M. Pierre Laffitte a émis l'hypothèse, partagée par de nombreuses personnalités scientifiques et médicales, que les rythmes sportifs, à l'exemple du rugby où les joueurs de l'hémisphère Nord sont plus sollicités en nombre de compétitions que ceux de l'hémisphère Sud, pouvaient avoir une action physiologique sur leurs performances. Il a considéré que les sportifs de haut niveau devraient pouvoir se confronter au même niveau de fatigue.

Il a souligné l'intérêt, pour le ministère de la jeunesse, des sports et de la vie associative, d'engager une réflexion sur le comportement sociologique et psychologique des supporters de football, compte tenu de la singularité de leur attitude.

M. Serge Lagauche a suggéré la création d'un centre de recherche dans le domaine du suivi médical et psychologique du sportif, qui se fixerait des objectifs et qui travaillerait par le biais de commandes avec des laboratoires de recherche.

En réponse aux différents intervenants, M. Bernard Murat, rapporteur pour avis, a souhaité apporter plusieurs précisions.

S'agissant de la recherche pour la lutte contre le dopage, il a estimé que des synergies pouvaient être trouvées entre les secteurs public et privé, considérant que les efforts devaient notamment porter sur la mise en place de passerelles entre les différentes compétences.

Saluant la récente nomination de M. Jean-François Lamour comme vice-président de l'Agence mondiale antidopage (AMA), il a souhaité que les différents laboratoires de rang international puissent collaborer plus étroitement. Il a regretté cependant que, dans certains pays, les recherches soient plus souvent axées sur la mise au point de nouveaux produits dopants non détectables par les procédés d'analyse actuels.

Il a précisé, ensuite, que l'organisation du calendrier du Top 14, qui regroupe 14 clubs de rugby de première division, devait tenir compte, d'une part, des compétitions internationales, et d'autre part, des différences entre les deux hémisphères sur le plan des rythmes sportifs.
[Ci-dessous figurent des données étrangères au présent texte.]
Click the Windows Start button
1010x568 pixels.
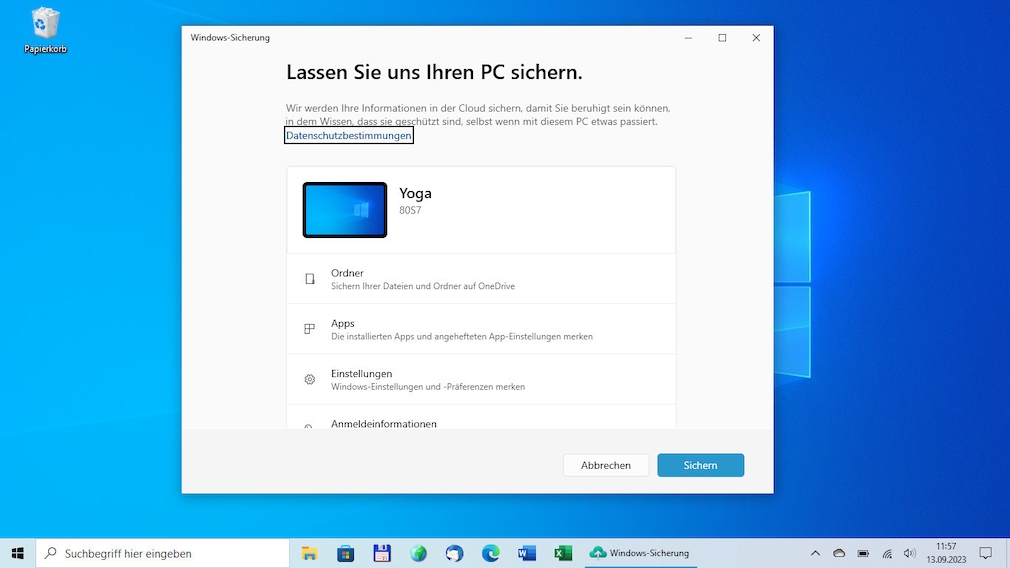click(x=17, y=553)
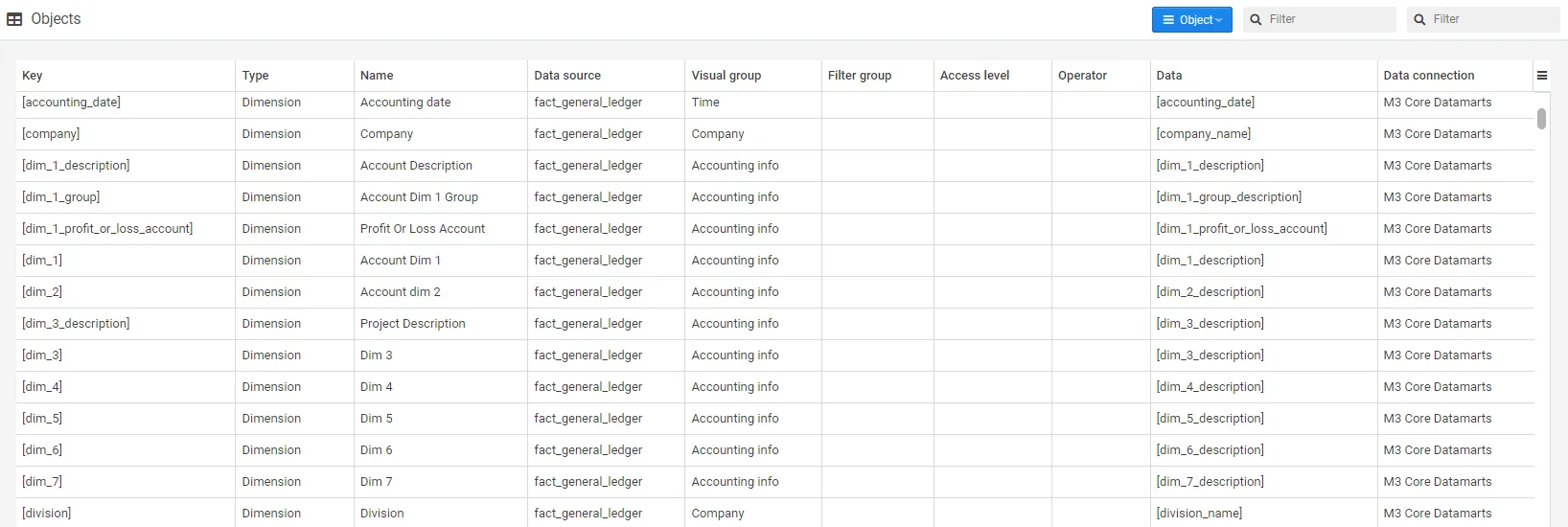Click the Name column header
The width and height of the screenshot is (1568, 527).
coord(377,76)
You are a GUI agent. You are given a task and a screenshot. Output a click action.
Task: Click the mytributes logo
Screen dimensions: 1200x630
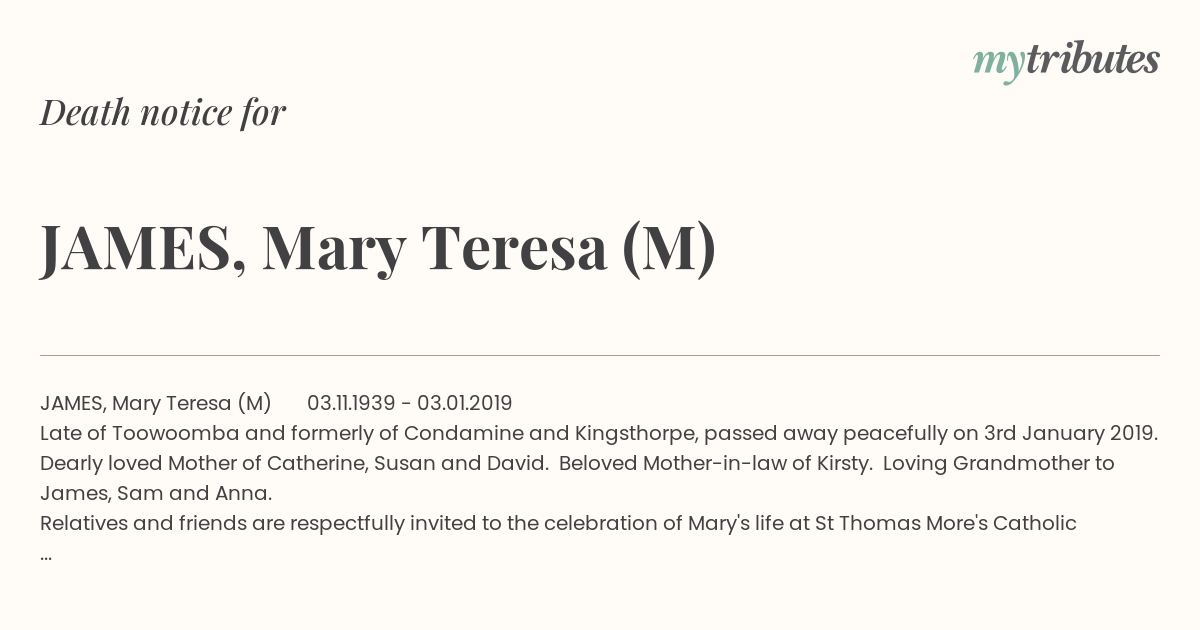[1066, 61]
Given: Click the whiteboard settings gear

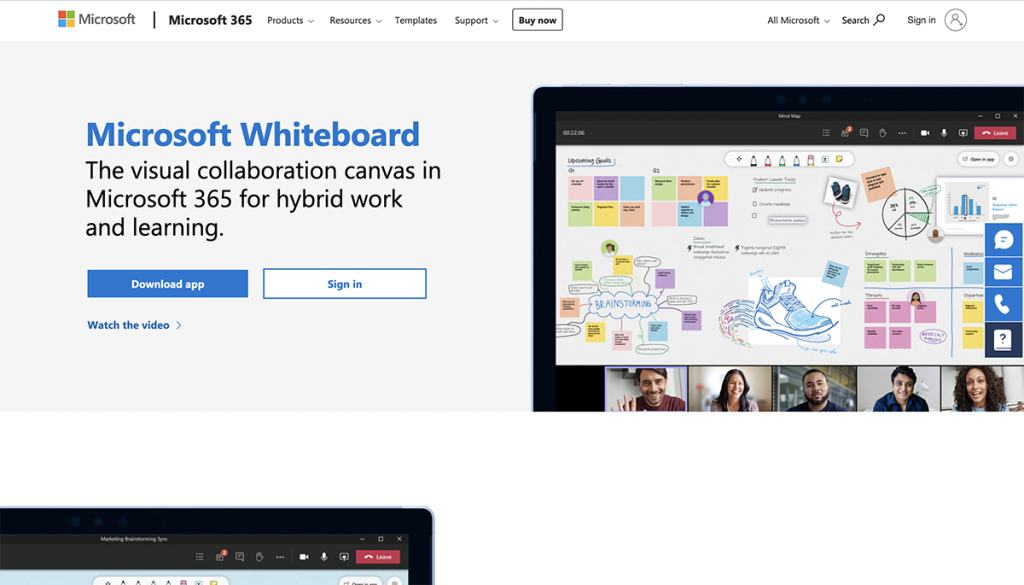Looking at the screenshot, I should 1010,159.
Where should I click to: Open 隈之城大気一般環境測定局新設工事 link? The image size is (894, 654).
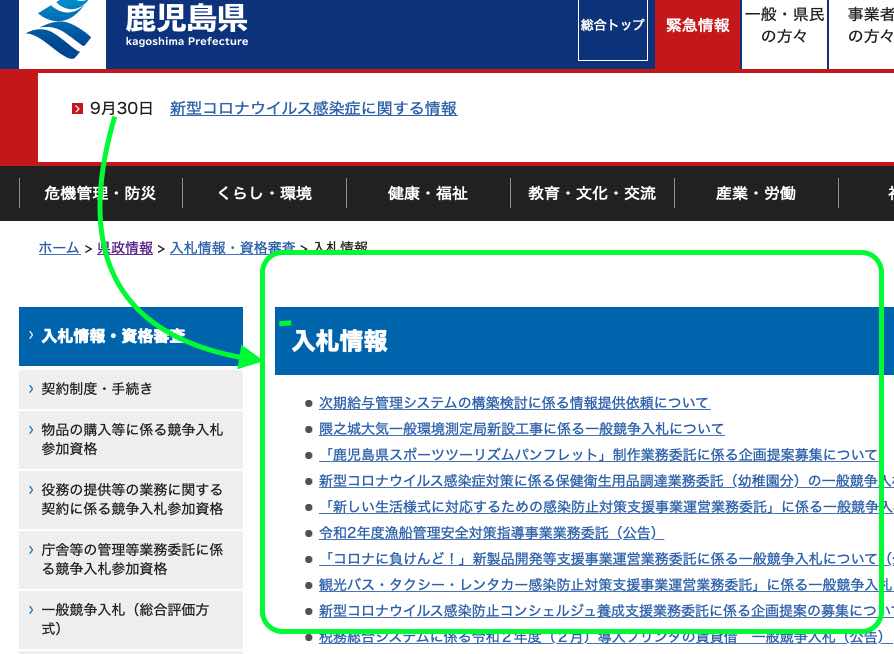click(x=521, y=429)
Il a cependant rappelé que de nombreux joueurs de l'hémisphère Sud étaient appelés à participer à des compétitions tout au long de l'année, en intégrant les clubs de l'hémisphère Nord.

Il a indiqué qu'il soutenait, sur ce sujet, la position de la Fédération française de rugby qui se situe en opposition avec la Ligue nationale de rugby, pourtant chargée de défendre les sportifs. Il a souligné, enfin, que les différences salariales entre les joueurs des deux hémisphères justifiaient en partie la migration actuelle.
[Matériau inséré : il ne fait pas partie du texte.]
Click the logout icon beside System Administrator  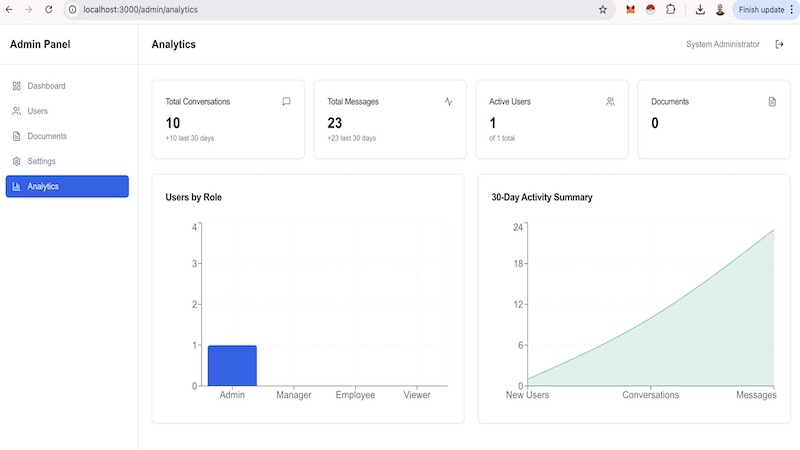tap(779, 44)
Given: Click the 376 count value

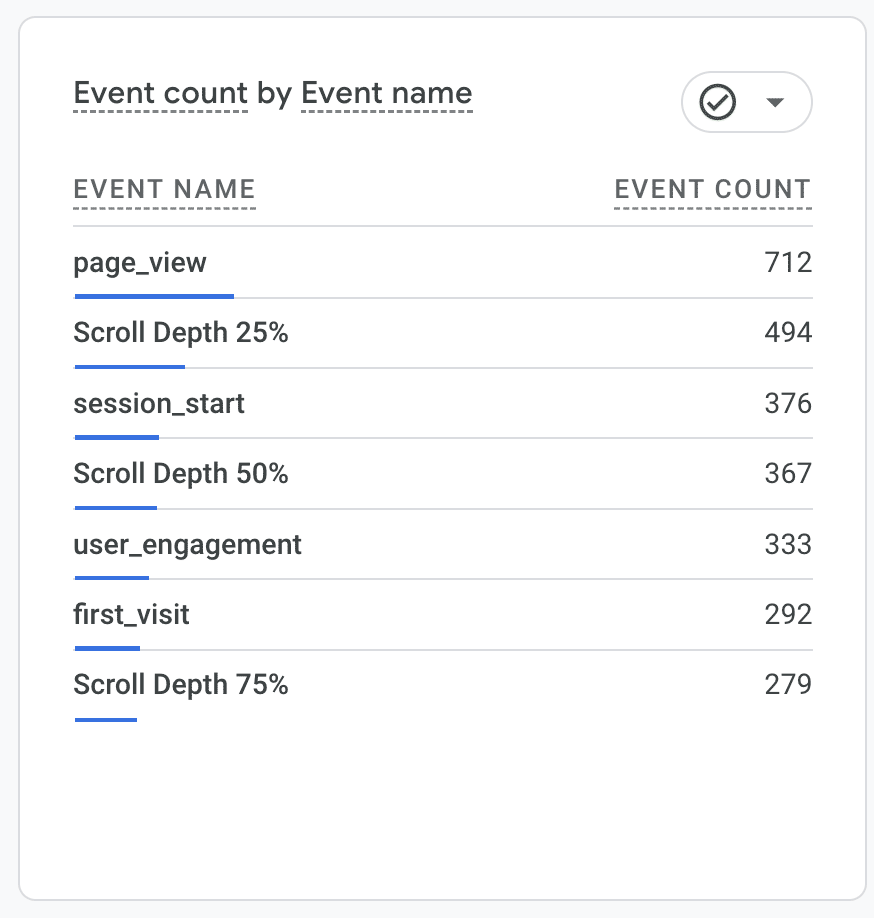Looking at the screenshot, I should 787,404.
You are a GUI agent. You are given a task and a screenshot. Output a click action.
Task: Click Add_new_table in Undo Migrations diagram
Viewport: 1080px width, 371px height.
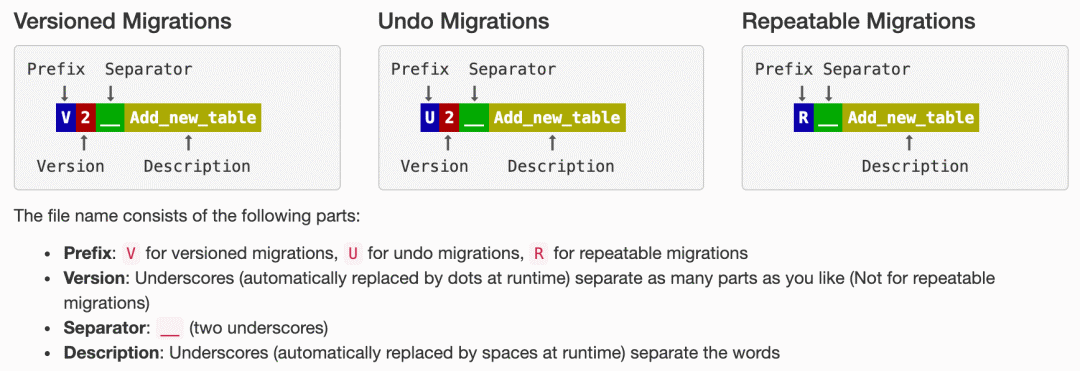557,118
M. Bernard Murat, rapporteur pour avis, a fait observer que l'ancrage local du rugby expliquait sans doute le contraste de comportement entre les supporters de football et ceux du monde du rugby. Il a noté, par ailleurs, que ce sport n'avait pas encore complètement intégré le champ du professionnalisme.

Reprenant la parole à propos de l'organisation de la recherche dans le domaine du sport, M. Jacques Valade, président, s'est déclaré favorable à des procédures d'appels d'offres, conçues à partir d'une définition d'objectifs établie entre les différents partenaires concernés, qui s'avèrent moins coûteuses que la création d'une structure nouvelle. Il a rappelé, notamment, que la France disposait de technologies très avancées et de chercheurs de haute compétence, malgré la modicité des moyens budgétaires.
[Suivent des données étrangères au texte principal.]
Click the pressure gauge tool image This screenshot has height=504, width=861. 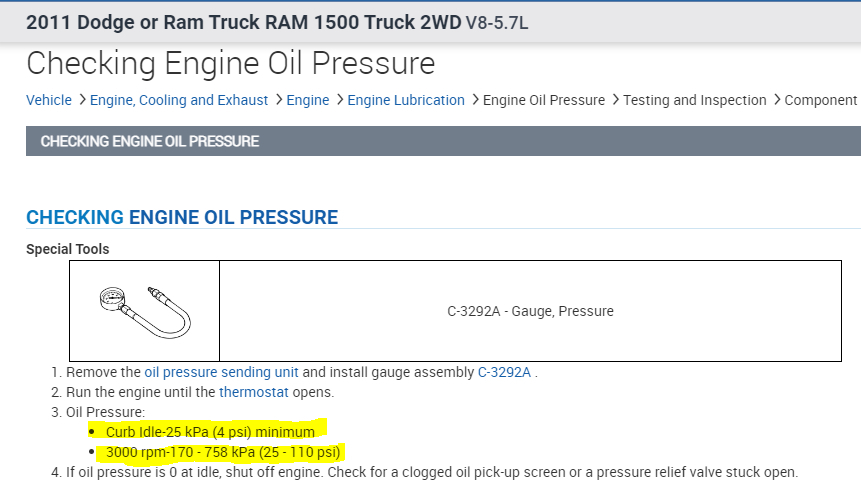point(143,310)
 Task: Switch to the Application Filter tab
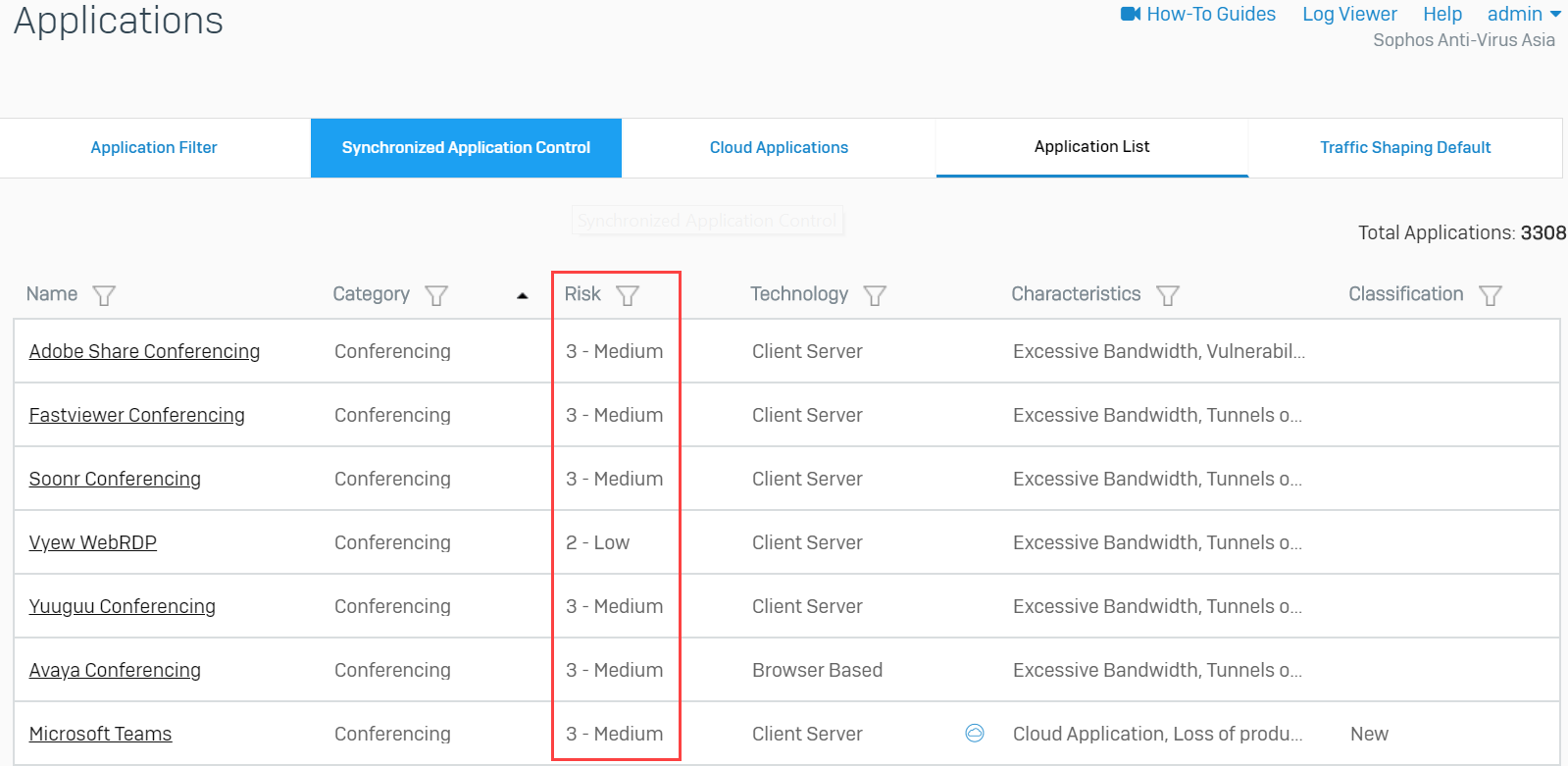coord(154,147)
M. Bernard Murat, rapporteur pour avis, a insisté également sur le rôle pédagogique incombant à tous les intervenants du mouvement sportif en matière d'information et de sensibilisation aux questions de dopage.

Suivant les conclusions de ses rapporteurs, la commission des affaires culturelles a décidé de donner un avis favorable à l'adoption des crédits de la mission « Sport, jeunesse et vie associative ».